Millikan's apparatus allowed him to carefully measure the exact amount of charge on an electron, using a microscope to track the motion of tiny oil droplets that are attracted to electrically charged plates. Interestingly, this experimental set-up is the basis for photocopiers, where tiny toner particles are attracted to electrically charged plates that transferred onto paper sheets. So when students are recreating Millikan's experiment, they are also experiencing hands-on the principles of early photocopier technology. Again, it would be impractical for students to build a photocopier from scratch in order to measure the charge of electrons, so it is necessary to purchase a ready-made set-up designed for students to tinker with and perform measurements safely.

Here we have Max Planck (1918 Nobel physics prize winner) together with Albert Einstein (1921 Nobel physics prize winner). While they each have a long list of contributions to modern physics, together Planck and Einstein are associated with the fundamental quantum mechanical nature of light.

The apparatus required to do this entails shining low-intensity light of different wavelengths onto the electrons on clean metal surfaces. If the intensity of light is low enough, the light hits the metal surface as individual photons, and these photons can release electrons off of the surface if they have a sufficient amount of energy. Notably, the principles of this experimental set-up is used in many devices such as night vision goggles, where the interactions between individual photons and electrons are used to record images in extremely low-light conditions. So when students are recreating this experiment, they are also experiencing hands-on the principles of night-vision goggles and other similar imaging devices. Yet again, it would be impractical for students to build a night-vision viewer from scratch in order to discover the photon nature of light, so it is necessary to purchase a ready-made set-up designed for students to tinker with and perform measurements safely.

Third and last, how much will this cost, and how many experimental set-ups are needed?

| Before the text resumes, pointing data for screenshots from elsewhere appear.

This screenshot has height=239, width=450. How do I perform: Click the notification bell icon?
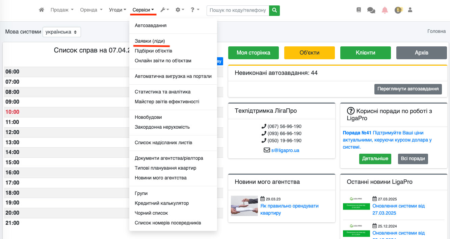point(385,10)
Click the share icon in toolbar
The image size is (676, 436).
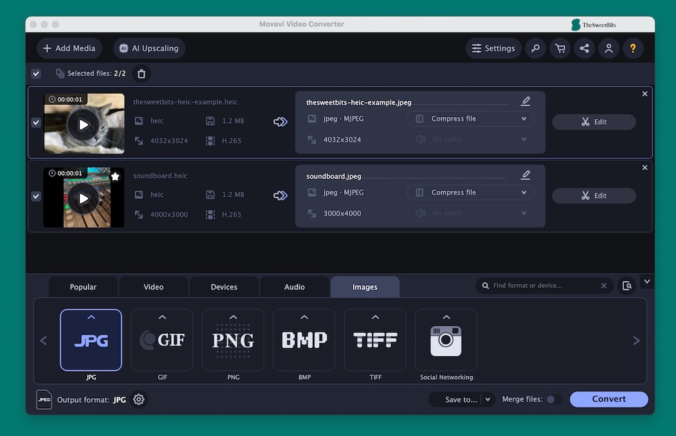click(x=584, y=49)
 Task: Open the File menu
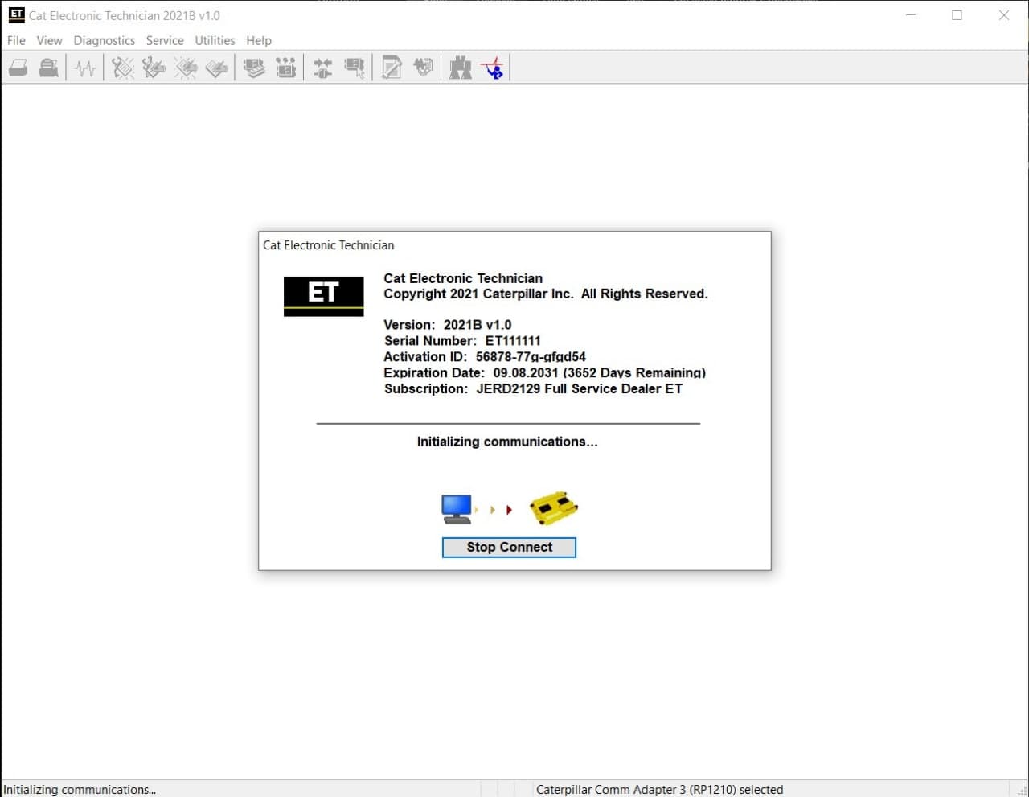point(15,40)
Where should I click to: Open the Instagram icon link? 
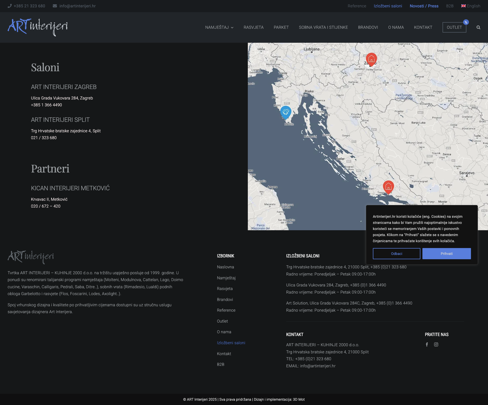(x=436, y=344)
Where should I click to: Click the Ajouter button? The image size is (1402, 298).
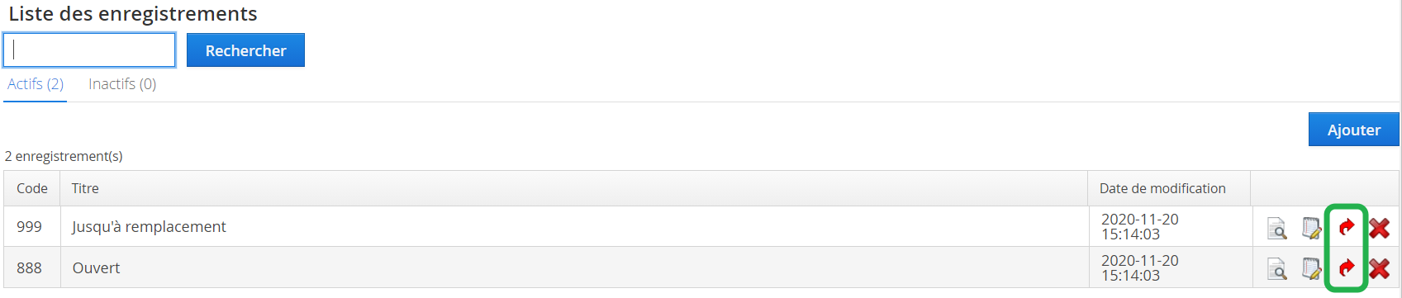(x=1353, y=130)
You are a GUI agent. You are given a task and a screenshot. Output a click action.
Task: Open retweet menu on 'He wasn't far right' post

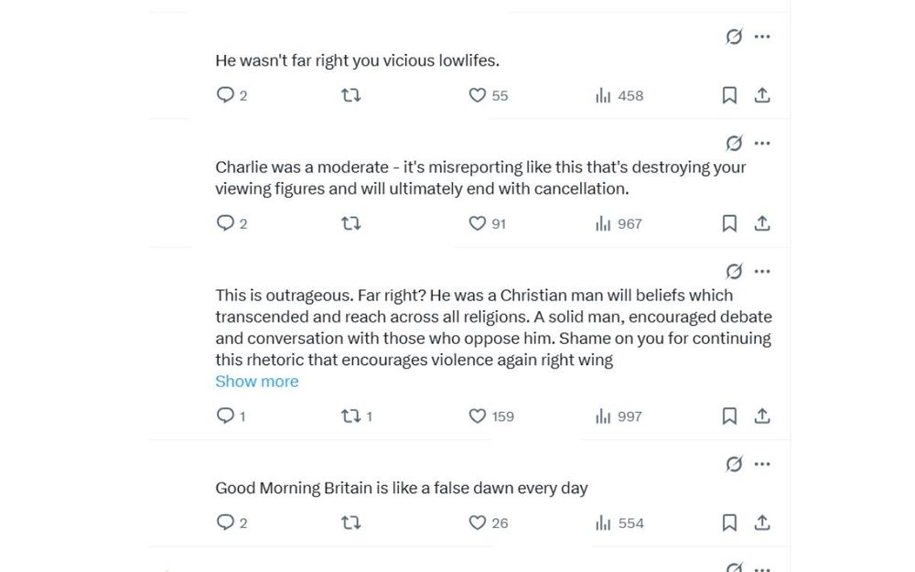[x=351, y=95]
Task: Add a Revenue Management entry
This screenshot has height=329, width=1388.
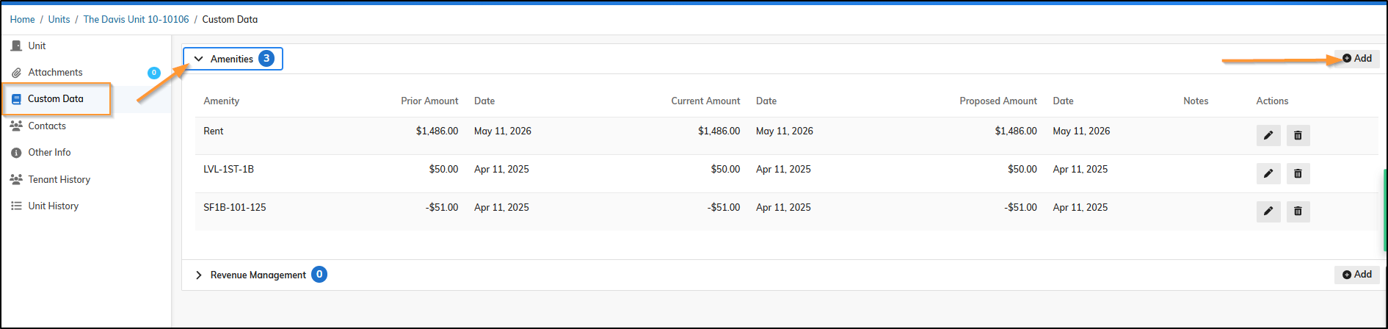Action: (x=1357, y=274)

The original grant proposal requests a sum of $30,000 in order to purchase modern physics laboratory equipment that would support the current Physics 208C curriculum. As we have seen, a lower-end cost for each experimental set-up is $800-$1,000. At the minimally reduced funding level, $10,000-$12,000 would purchase twelve key modern physics set-ups. Yet with an enrollment of 24-30 students, each week in laboratory there would be 8-10 groups of students sharing a single experimental set-up. This can be done if student groups use the equipment in rotation along with other tasks during instruction, but this means that each group would only have a few minutes to use the equipment, instead of being able to individually build up, tinker with, and fine-tune their experimental set-ups. Twice this minimal funding level would allow two experimental set-ups for the students to use each week (increasing throughput 200%!), and the full grant request of $30,000 would allow three experimental set-ups to be shared among the 8-10 groups. Thus we request the full $30,000 in order to maximize the educational benefit to these students, giving them as much exposure to these important modern physics discoveries.

Also safety...

...and durability of equipment would obviously be taken into consideration during purchasing, as these experiments are to be a substantive investment in the educational experience of Cuesta College students for many years to come.

Questions or comments?

Thank you for this opportunity to address the Foundation on funding the purchase of equipment for the new modern physics laboratory component to Physics 208C.